Our no.1 son was 6 months old. We'd been living with a friend on his Thames barge at Brentford and just bought a boat of our own moored on the GU at Cowley Peachey. Water everywhere was frozen solid other than a thin wedge between the boat and the bank, and horses had come across the frozen gravel pit and were leaning on our boat to get a drink.

Sadly this prolonged freeze was pretty much the final nail in the coffin of canal carriage - once freights had moved on to lorries they stayed there even after the thaw.

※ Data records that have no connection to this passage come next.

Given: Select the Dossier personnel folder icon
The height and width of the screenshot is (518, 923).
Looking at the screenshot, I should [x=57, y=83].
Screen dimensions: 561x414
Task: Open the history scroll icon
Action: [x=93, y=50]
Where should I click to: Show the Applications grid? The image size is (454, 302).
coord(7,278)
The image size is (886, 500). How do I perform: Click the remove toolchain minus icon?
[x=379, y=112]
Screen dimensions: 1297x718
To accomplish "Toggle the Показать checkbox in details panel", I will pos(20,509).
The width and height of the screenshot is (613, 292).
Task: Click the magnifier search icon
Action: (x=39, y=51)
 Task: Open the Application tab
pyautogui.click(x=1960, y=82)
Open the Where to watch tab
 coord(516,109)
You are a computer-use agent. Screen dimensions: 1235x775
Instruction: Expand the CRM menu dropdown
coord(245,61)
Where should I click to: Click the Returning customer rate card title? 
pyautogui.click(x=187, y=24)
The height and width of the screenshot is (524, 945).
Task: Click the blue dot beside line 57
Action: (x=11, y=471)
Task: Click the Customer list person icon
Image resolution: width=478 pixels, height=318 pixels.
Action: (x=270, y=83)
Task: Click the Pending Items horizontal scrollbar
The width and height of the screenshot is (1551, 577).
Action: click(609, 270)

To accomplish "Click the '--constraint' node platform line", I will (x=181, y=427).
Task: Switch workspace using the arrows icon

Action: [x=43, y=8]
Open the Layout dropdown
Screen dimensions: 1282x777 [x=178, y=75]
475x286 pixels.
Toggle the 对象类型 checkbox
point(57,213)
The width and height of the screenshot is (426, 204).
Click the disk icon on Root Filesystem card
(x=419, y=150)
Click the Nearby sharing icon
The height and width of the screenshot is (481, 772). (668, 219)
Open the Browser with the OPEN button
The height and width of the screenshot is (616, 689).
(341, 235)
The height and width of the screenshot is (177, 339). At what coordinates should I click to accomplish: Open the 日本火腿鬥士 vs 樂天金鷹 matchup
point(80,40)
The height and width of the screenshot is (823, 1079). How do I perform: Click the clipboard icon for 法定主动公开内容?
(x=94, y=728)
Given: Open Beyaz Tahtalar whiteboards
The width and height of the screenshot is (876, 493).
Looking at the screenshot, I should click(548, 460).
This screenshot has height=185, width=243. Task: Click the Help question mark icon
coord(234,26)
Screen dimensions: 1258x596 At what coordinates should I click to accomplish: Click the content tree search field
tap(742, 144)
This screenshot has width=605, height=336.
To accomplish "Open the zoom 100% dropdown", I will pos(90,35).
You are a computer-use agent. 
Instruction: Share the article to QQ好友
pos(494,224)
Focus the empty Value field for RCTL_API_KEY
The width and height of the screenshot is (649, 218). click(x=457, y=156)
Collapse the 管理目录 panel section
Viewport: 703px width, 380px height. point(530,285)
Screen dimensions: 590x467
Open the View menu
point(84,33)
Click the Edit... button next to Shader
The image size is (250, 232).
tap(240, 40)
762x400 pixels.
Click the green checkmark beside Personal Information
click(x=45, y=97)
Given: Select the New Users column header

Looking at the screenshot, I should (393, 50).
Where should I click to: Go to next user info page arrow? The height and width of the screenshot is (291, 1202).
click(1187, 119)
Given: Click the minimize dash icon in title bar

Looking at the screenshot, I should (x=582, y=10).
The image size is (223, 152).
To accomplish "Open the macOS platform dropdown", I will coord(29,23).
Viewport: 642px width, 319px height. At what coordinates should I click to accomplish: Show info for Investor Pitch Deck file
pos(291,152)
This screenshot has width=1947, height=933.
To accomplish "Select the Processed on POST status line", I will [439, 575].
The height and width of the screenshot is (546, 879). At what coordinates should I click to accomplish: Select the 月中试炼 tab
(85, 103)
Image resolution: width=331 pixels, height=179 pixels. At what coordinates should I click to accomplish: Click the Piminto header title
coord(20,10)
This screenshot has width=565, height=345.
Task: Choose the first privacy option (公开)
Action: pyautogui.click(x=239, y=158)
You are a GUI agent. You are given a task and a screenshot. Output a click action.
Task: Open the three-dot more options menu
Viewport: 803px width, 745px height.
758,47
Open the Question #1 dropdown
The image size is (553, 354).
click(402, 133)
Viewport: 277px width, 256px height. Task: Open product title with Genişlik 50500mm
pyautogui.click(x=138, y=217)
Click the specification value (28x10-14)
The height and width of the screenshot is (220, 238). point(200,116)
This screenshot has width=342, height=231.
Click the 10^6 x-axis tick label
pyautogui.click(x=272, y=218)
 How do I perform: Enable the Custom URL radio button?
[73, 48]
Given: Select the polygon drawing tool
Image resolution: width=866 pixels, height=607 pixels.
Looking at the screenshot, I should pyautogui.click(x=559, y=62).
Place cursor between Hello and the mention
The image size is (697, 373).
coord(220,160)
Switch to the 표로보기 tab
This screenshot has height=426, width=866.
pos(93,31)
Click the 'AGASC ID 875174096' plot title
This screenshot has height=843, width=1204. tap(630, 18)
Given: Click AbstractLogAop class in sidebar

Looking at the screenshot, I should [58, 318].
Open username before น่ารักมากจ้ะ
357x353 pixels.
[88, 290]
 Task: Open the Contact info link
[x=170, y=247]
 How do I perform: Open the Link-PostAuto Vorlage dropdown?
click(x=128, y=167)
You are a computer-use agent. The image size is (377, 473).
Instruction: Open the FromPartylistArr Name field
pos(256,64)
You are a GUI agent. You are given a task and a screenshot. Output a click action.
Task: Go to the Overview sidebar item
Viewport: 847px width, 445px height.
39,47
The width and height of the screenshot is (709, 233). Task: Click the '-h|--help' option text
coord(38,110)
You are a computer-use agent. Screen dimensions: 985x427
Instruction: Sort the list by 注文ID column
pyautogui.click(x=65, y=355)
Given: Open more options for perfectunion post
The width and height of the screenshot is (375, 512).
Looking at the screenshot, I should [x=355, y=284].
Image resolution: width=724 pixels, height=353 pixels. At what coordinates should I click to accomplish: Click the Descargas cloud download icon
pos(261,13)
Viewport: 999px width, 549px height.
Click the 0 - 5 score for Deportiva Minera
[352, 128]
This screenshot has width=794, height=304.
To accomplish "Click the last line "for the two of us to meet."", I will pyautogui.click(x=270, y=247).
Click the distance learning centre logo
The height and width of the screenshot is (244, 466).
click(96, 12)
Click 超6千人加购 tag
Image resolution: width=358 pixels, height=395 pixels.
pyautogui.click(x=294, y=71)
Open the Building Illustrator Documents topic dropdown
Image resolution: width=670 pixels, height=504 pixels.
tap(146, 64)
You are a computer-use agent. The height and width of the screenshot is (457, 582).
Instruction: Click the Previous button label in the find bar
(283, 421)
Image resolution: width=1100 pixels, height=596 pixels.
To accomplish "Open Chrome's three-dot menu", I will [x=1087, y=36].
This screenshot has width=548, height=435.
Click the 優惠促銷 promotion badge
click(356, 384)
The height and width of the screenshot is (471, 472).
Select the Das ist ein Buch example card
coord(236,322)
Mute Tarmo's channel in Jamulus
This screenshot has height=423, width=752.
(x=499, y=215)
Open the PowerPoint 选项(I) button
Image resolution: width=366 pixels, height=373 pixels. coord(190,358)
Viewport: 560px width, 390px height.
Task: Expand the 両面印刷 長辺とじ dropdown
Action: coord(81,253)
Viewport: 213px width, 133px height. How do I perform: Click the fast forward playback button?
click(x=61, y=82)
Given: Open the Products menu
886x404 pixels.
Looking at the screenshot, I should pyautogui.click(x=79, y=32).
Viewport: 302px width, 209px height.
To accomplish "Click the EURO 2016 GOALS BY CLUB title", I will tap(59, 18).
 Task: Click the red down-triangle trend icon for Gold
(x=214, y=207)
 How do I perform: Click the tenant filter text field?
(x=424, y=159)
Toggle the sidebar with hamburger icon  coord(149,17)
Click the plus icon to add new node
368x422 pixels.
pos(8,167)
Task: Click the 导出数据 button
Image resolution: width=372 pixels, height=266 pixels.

I recall discussing this with the late David Blagrove and he was adamant that no or virtually no narrow boat traffics of consequence were lost as a direct result of the freeze, and Nick Hill agreed.  Of course the new BW Board gave up most of its GU narrow boat operation in 1963 owing to increasing losses and the traffics transferred to Willow Wren. That must surely have been decided prior to the freeze - although no doubt BWB would have referred to the freeze as a timely justification.   BWB carried on with some GU traffics in any case, plus the southern narrow boat fleet in the north west for over a year until that transferred to Willow Wren in October 1964.   I don't know of any canal traffics that were lost from the broad waterways  because of the freeze.  Whitebirk Power Station (L&L) was one that ended in 1963 but Mike (Pluto) said that was because the coal quality from Burnely was poor and the allocation was switched to Yorkshire - not practicable by water given the tonnage and the number of boats and crews needed.   Of course the roads and railways were very badly hit as has been described - I think the majority of waterway freight customers would have understood the difficulties and considered it 'just one of those things'.  This would be an interesting topic to research.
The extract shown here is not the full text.